Ray Telles' 35 year career in film and television includes the production of documentaries and news magazine segments. He has produced and directed for Public Television, Turning Point and Nightline-ABC, Dateline-NBC, Latino Public Broadcasting (LPB) and Channel 4, U.K. His independent productions include films for the National Endowment for the Arts (NEA), the National Endowment for the Humanities (NEH), and the Independent Television Service (ITVS). Ray has produced and directed more than 30 documentaries, winning numerous awards including three Emmy Awards, two PBS Programming Awards for News and Current Affairs, the Ohio State Award, and ALMA Award, the Dupont Columbia Gold Baton and others.

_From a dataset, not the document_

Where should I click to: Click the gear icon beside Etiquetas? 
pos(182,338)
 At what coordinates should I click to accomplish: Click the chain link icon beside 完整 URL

Manuel Tsingaris has been an editor for over twenty years. His experience ranges from documentaries and commercials, to music videos and magazine style programming. Some of his recent projects include The Storm that Swept Mexico, Writ Writer, A Dream in Doubt, and China Blue. Manuel was also a contributing editor on the critically acclaimed mini documentary series Life 360, a co-venture between ABC/Nightline and PBS.
Edie Rubinowitz is an associate professor in Northeastern Illinois University's Department of Communication, Media and Theatre where she developed a journalism minor and teaches News Writing, Multimedia Storytelling, and the Fundamentals of Media Writing. For many years, she was a public radio reporter at Chicago Public Radio.
Risks and challenges
After 5 years of filming in this rough but inspiring neighborhood, sometimes we feel like we've seen just about everything. But surprises can (and have!) come up.
We can't control the obstacles ahead, but we can control how we react to them. This film isn't just a project to any of us - it is a tribute to the lives and stories of the recyclers, our own lives, and the connections between us all. These 5 years have taught us that our stories - and our destinies - are intertwined.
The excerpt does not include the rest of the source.